Saved data entries:
***

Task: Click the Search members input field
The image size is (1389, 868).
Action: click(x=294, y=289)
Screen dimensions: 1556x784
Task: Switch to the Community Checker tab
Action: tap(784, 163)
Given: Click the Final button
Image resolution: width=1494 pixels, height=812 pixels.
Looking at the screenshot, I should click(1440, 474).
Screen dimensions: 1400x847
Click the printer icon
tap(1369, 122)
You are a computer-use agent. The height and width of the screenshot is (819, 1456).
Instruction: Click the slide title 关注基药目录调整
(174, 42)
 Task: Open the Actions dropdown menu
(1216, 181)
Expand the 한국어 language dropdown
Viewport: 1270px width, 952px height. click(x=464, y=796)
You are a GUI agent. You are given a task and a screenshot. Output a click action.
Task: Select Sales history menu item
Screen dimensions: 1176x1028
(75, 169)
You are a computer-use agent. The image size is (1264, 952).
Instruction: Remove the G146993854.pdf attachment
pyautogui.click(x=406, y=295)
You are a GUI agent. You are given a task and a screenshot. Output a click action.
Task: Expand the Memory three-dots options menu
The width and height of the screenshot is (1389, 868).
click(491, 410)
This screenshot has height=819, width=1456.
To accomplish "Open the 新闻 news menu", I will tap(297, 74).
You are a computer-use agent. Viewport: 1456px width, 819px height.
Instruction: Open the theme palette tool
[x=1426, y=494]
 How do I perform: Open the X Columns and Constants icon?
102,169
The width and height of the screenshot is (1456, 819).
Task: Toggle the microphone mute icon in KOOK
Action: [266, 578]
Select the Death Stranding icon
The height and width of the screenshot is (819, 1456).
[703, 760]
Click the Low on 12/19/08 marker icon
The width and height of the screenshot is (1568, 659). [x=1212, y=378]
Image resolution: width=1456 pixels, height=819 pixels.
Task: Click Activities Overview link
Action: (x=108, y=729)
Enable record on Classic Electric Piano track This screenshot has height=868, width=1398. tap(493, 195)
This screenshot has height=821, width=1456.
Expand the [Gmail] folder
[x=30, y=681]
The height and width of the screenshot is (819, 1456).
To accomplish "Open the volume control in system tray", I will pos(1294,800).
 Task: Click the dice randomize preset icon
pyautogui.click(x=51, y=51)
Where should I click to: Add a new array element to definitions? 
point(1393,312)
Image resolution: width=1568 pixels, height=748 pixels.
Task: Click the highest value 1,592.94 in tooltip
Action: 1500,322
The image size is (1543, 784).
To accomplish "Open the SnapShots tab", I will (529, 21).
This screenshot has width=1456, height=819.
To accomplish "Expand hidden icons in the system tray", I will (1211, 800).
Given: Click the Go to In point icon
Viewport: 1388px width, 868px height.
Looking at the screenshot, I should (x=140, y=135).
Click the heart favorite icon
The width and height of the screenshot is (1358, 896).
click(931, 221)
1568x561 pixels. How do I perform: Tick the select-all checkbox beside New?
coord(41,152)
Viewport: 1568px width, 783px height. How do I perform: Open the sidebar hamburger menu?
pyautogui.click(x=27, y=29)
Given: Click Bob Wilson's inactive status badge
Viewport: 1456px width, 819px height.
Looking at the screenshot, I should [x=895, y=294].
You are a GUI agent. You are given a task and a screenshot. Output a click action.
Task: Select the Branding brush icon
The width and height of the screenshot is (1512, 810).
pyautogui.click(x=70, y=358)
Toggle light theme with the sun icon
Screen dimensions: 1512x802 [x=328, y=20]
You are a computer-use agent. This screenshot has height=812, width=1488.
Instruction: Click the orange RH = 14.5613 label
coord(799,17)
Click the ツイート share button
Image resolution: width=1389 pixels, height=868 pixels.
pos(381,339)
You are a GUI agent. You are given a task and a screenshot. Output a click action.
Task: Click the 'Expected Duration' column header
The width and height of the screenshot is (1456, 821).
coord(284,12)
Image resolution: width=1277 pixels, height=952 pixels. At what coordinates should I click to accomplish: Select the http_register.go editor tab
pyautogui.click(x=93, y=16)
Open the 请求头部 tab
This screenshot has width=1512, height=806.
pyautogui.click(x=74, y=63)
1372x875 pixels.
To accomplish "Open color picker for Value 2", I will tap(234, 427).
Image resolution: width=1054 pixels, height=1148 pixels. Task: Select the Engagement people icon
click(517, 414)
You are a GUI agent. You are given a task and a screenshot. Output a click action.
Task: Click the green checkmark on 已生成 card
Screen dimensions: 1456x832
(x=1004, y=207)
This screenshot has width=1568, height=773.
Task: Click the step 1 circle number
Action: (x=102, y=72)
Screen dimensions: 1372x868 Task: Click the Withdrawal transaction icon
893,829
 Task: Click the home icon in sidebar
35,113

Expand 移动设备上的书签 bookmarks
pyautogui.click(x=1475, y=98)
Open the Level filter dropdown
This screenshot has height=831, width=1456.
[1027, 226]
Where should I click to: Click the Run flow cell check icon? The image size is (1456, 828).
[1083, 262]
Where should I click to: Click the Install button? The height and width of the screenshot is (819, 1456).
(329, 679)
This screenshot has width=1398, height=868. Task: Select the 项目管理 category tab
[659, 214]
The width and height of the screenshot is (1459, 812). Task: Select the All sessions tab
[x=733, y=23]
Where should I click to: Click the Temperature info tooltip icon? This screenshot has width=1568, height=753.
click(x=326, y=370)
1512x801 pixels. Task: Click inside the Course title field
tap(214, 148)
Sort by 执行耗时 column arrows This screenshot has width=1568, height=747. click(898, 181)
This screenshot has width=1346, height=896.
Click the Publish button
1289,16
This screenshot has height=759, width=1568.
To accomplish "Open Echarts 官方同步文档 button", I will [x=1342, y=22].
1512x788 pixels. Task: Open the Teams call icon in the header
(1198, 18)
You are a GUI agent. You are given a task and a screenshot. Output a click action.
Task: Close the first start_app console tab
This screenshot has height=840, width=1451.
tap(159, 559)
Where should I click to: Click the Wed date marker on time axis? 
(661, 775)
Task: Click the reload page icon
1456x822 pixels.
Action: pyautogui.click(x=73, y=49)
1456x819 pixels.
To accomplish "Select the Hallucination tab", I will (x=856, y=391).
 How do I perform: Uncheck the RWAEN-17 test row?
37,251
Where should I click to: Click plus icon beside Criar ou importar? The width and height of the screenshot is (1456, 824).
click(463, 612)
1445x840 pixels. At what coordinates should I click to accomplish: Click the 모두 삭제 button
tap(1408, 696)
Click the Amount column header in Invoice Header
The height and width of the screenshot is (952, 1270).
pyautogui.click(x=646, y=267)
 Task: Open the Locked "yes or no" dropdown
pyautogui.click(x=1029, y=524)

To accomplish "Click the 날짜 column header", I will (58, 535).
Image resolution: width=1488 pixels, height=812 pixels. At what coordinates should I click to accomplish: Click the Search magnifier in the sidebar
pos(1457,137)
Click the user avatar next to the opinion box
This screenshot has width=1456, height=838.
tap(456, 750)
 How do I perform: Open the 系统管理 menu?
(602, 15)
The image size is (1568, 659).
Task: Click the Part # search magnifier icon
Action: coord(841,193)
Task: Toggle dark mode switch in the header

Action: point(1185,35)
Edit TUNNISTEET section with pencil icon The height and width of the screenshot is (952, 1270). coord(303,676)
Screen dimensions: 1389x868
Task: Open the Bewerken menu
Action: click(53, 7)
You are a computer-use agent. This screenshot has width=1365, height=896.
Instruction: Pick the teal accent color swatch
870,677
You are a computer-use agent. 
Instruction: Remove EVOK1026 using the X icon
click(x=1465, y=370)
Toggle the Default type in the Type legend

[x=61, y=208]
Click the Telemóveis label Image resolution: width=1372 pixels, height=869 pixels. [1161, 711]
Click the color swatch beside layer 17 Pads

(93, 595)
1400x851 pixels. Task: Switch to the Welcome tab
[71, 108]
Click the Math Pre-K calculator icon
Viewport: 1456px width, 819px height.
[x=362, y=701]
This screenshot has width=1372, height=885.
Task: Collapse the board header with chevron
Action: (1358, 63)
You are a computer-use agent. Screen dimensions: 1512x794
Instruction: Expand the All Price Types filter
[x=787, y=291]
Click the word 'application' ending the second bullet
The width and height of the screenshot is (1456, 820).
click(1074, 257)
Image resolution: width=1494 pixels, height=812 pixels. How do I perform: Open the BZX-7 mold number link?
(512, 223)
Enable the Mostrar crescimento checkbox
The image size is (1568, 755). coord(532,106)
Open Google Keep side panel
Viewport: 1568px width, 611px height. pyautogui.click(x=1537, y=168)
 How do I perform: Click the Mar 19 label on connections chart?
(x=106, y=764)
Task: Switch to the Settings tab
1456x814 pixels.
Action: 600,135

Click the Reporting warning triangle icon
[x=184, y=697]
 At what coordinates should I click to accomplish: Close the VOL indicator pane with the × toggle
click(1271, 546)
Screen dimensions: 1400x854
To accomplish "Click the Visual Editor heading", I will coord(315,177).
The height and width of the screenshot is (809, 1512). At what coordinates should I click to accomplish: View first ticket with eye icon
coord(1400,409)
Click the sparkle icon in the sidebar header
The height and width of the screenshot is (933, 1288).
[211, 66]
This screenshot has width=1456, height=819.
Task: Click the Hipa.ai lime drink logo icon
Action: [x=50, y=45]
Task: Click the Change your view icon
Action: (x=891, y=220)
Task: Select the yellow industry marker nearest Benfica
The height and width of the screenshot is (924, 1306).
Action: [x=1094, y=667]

***

TASK INSTRUCTIONS:
Using the entries above, return exactly the lines from the line with "How do I perform: Open the X" to the line with "has height=812, width=1488.", counting both of those lines.

RESULT:
 How do I perform: Open the X Columns and Constants icon?
102,169
The width and height of the screenshot is (1456, 819).
Task: Toggle the microphone mute icon in KOOK
Action: [266, 578]
Select the Death Stranding icon
The height and width of the screenshot is (819, 1456).
[703, 760]
Click the Low on 12/19/08 marker icon
The width and height of the screenshot is (1568, 659). [x=1212, y=378]
Image resolution: width=1456 pixels, height=819 pixels.
Task: Click Activities Overview link
Action: (x=108, y=729)
Enable record on Classic Electric Piano track This screenshot has height=868, width=1398. tap(493, 195)
This screenshot has height=821, width=1456.
Expand the [Gmail] folder
[x=30, y=681]
The height and width of the screenshot is (819, 1456).
To accomplish "Open the volume control in system tray", I will pos(1294,800).
 Task: Click the dice randomize preset icon
pyautogui.click(x=51, y=51)
Where should I click to: Add a new array element to definitions? 
point(1393,312)
Image resolution: width=1568 pixels, height=748 pixels.
Task: Click the highest value 1,592.94 in tooltip
Action: 1500,322
The image size is (1543, 784).
To accomplish "Open the SnapShots tab", I will (529, 21).
This screenshot has width=1456, height=819.
To accomplish "Expand hidden icons in the system tray", I will (1211, 800).
Given: Click the Go to In point icon
Viewport: 1388px width, 868px height.
Looking at the screenshot, I should (x=140, y=135).
Click the heart favorite icon
The width and height of the screenshot is (1358, 896).
click(931, 221)
1568x561 pixels. How do I perform: Tick the select-all checkbox beside New?
coord(41,152)
Viewport: 1568px width, 783px height. How do I perform: Open the sidebar hamburger menu?
pyautogui.click(x=27, y=29)
Given: Click Bob Wilson's inactive status badge
Viewport: 1456px width, 819px height.
Looking at the screenshot, I should [x=895, y=294].
You are a GUI agent. You are given a task and a screenshot. Output a click action.
Task: Select the Branding brush icon
The width and height of the screenshot is (1512, 810).
pyautogui.click(x=70, y=358)
Toggle light theme with the sun icon
Screen dimensions: 1512x802 [x=328, y=20]
You are a computer-use agent. This screenshot has height=812, width=1488.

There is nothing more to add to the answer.